In April, according to the Bureau of Labor Statistics, the amount of people with jobs decreased by 73,000.
Yet, we are to believe that the unemployment rate dropped, from 6.7 percent to 6.3 percent.
These are two irreconcilable data points. So, how did it happen?
964,000 people left the civilian labor force, which is to say, they gave up looking for work. We would add, because there isn't any to be found.
This led to a 62.6 percent labor participation rate — which puts it back to levels only seen twice since 1978.
You see, if you are one of the jobless who simply gives up hope, you don't count anymore. Not according Erica "Commie Youth Camp" Groshen's reading of jobs data.
So, who left the labor force? 478,000 were aged 16-24. 472,000 were aged 25-54. That is 950,000 people, or more than 98 percent of the net total.
Put another way, labor force non-participation increased by 0.36 percentage points. According to an Americans for Limited Government analysis of government data, 0.18 points of that came from 16-24 year olds, and another 0.18 points came from 25-54 year olds.
Those aged 55 and older was a wash. While 101,000 aged 55-64 dropped out of the labor force, this was offset by those 65 and over staying in the labor force longer. Not in labor force seniors decreased by 86,000, while those in the labor force increased by 163,000.
There was no retirement wave last month. The labor force exodus was owed entirely to Americans in their prime working years who either are failing to enter the labor force, or have lost their jobs and gave up looking for another one.
Such is the state of the U.S. economy, where no matter how much money the Federal Reserve prints, or how much money the government spends, we cannot get out of this depression.
As for why there is no work to be found right now and why the economy only grew in the first quarter at a 0.1 percent annualized rate, one needn't look any further than the policies that have come out of Washington, D.C. since the financial crisis almost 6 years ago.
Banks were bailed out with more than $1.6 trillion from the Fed to buy back worthless mortgage backed securities from the housing bubble, and as a result the market never found its bottom. We've been trying to grow off a mountain of debt that can never possibly be paid back, when it would have been better to let the losses be felt and let the chips fall where they may.
We might already be back to robust growth but for that.
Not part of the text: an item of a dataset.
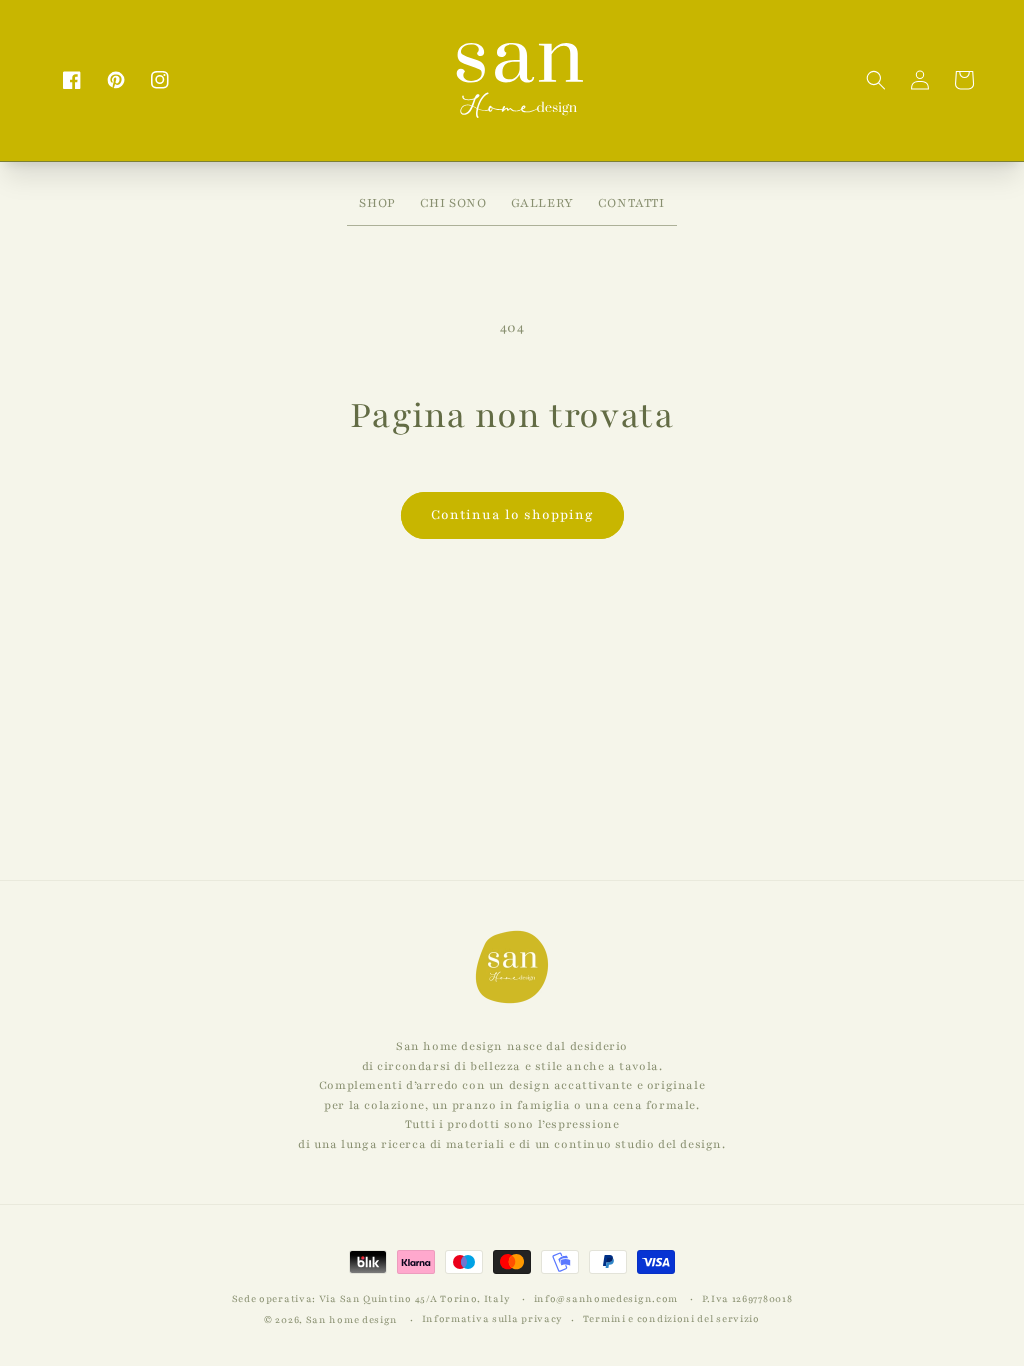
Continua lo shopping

Add to that the job-killing regulations stemming from the Environmental Protection Agency's (EPA) carbon endangerment finding, and from Obamacare's many mandates, plus the ever-escalating cost of doing business in the U.S. versus overseas, and it is easy to see why capital is flowing elsewhere.
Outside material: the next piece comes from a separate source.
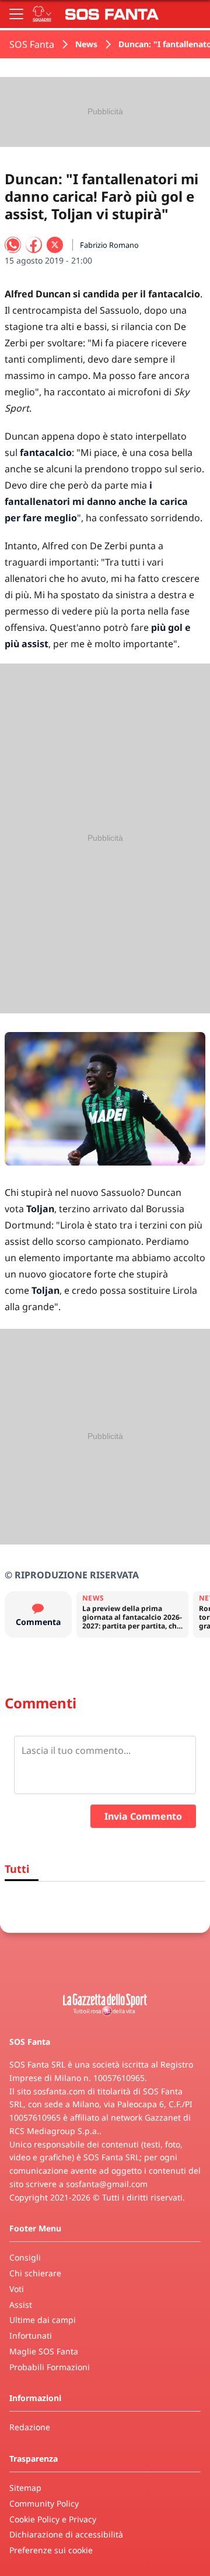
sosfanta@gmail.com (107, 2183)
This is a post-growth economy that has uprooted its capacity to produce goods here and has sacrificed its cost competitiveness on the altar of credit creation and excessive regulation. It has hollowed us out and increased the dependence of millions on government for sustenance.
And until those underlying facts change about our economy, the welfare state is here to stay and the youth of America will continue to spend the best years of their lives waiting for real opportunity.
Robert Romano is the senior editor of Americans for Limited Government.